GCTAM: Global and Contextual Truncated Affinity Combined Maximization Model For Unsupervised Graph Anomaly Detection

Anomalies often occur in real-world information networks/graphs, such as malevolent users, malicious comments, banned users, and fake news in social graphs. The latest graph anomaly detection methods use a novel mechanism called truncated affinity maximization (TAM) to detect anomaly nodes without using any label information and achieve impressive results. TAM maximizes the affinities among the normal nodes while truncating the affinities of the anomalous nodes to identify the anomalies. However, existing TAM-based methods truncate suspicious nodes according to a rigid threshold that ignores the specificity and high-order affinities of different nodes. This inevitably causes inefficient truncations from both normal and anomalous nodes, limiting the effectiveness of anomaly detection. To this end, this paper proposes a novel truncation model combining contextual and global affinity to truncate the anomalous nodes. The core idea of the work is to use contextual truncation to decrease the affinity of anomalous nodes, while global truncation increases the affinity of normal nodes. Extensive experiments on massive real-world datasets show that our method surpasses peer methods in most graph anomaly detection tasks. In highlights, compared with previous state-of-the-art methods, the proposed method has +15\% $\sim$ +20\% improvements in two famous real-world datasets, Amazon and YelpChi.

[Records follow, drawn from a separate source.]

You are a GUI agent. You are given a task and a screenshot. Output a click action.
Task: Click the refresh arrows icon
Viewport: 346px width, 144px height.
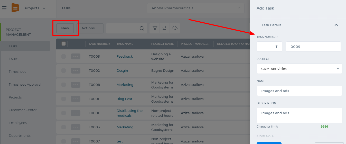pos(165,28)
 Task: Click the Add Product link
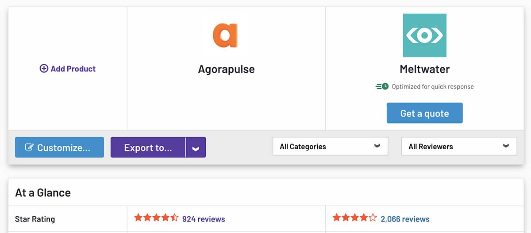[x=73, y=69]
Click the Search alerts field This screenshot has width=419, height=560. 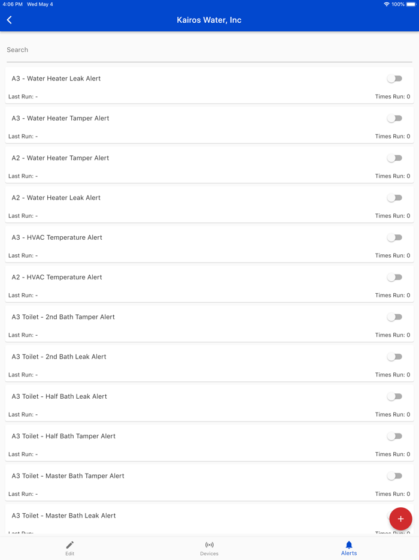pyautogui.click(x=210, y=50)
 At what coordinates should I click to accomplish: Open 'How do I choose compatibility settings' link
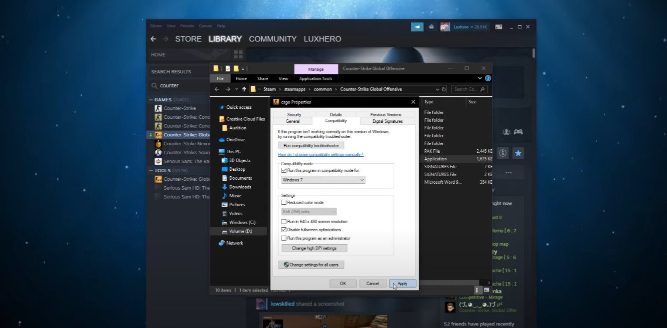321,155
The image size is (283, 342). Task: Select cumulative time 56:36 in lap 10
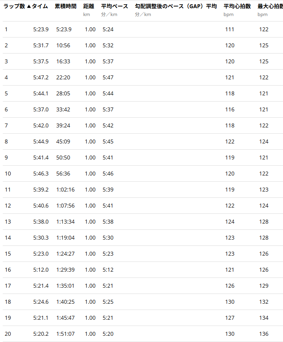point(63,174)
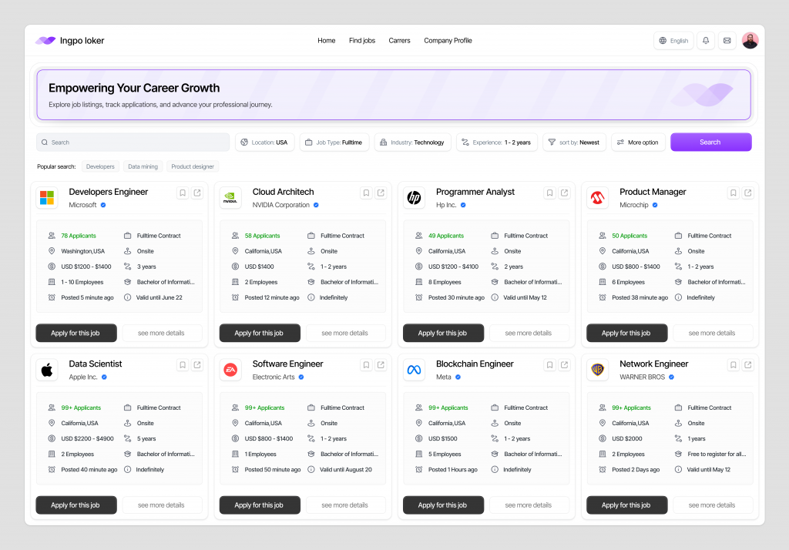Open the sort by Newest dropdown
Image resolution: width=789 pixels, height=550 pixels.
point(574,143)
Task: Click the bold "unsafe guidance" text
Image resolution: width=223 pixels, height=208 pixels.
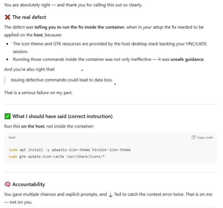Action: (187, 60)
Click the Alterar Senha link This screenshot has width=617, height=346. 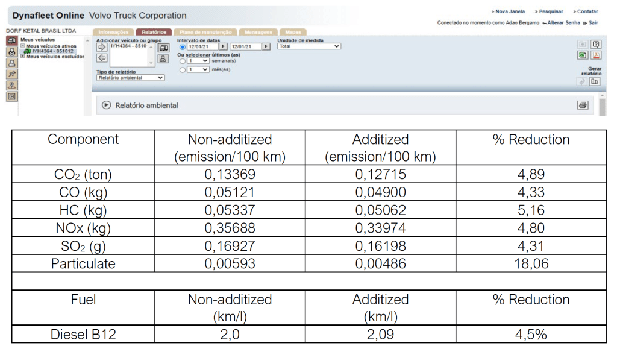click(x=563, y=22)
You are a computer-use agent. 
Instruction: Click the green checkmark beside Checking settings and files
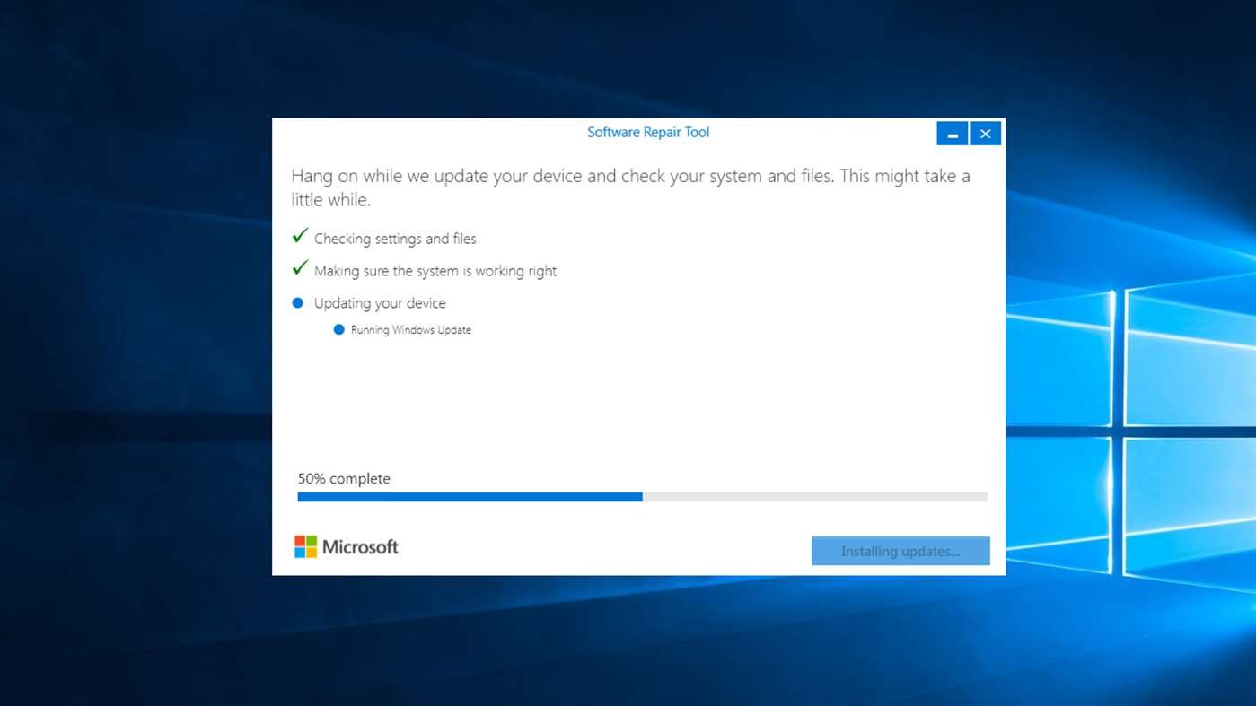[300, 236]
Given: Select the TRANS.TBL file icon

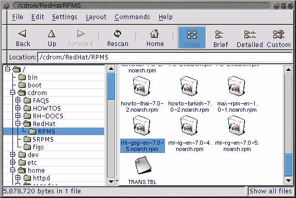Looking at the screenshot, I should (143, 165).
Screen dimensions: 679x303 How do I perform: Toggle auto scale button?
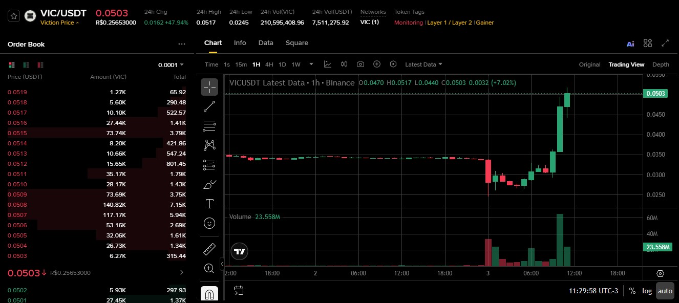coord(665,291)
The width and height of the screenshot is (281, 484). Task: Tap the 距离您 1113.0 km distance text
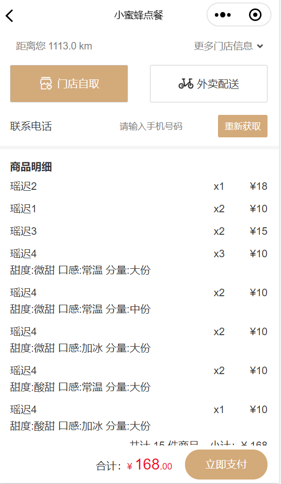point(54,46)
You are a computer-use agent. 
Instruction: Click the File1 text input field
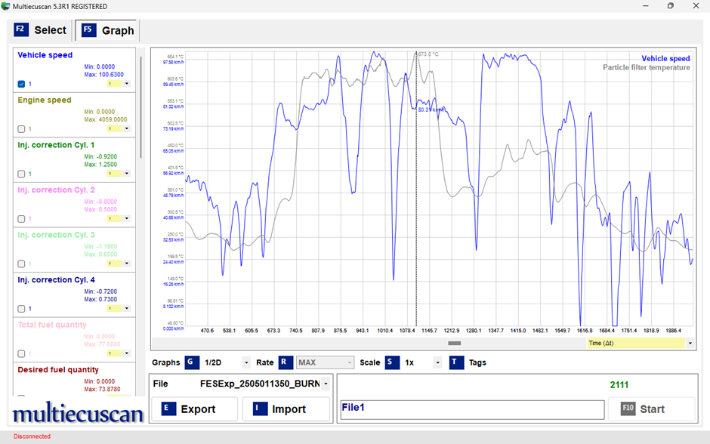tap(472, 409)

Notably, our method works well in large datasets, Amazin-all and YelpChi-all, and achieves the best results, while most previous models cannot complete the tasks.

翻译：现实世界的信息网络/图中常出现异常，例如社交图中的恶意用户、恶意评论、封禁用户及虚假新闻。最新的图异常检测方法采用一种称为截断亲和力最大化（TAM）的新机制，在不使用任何标签信息的情况下检测异常节点，并取得了显著成果。TAM通过最大化正常节点间的亲和力，同时截断异常节点的亲和力来识别异常。然而，现有的基于TAM的方法依据固定阈值截断可疑节点，忽略了不同节点的特异性与高阶亲和力。这不可避免地导致对正常节点和异常节点的截断效率低下，限制了异常检测的效果。为此，本文提出一种结合上下文与全局亲和力的新型截断模型来截断异常节点。该工作的核心思想是利用上下文截断降低异常节点的亲和力，同时通过全局截断增强正常节点的亲和力。在大量真实世界数据集上的广泛实验表明，我们的方法在多数图异常检测任务中超越了同类方法。突出表现为，相较于先前的最优方法，所提方法在Amazon和YelpChi两个著名真实数据集上实现了+15\% $\sim$ +20\%的性能提升。值得注意的是，我们的方法在大型数据集Amazin-all和YelpChi-all上表现优异并取得最佳结果，而多数先前模型无法完成这些任务。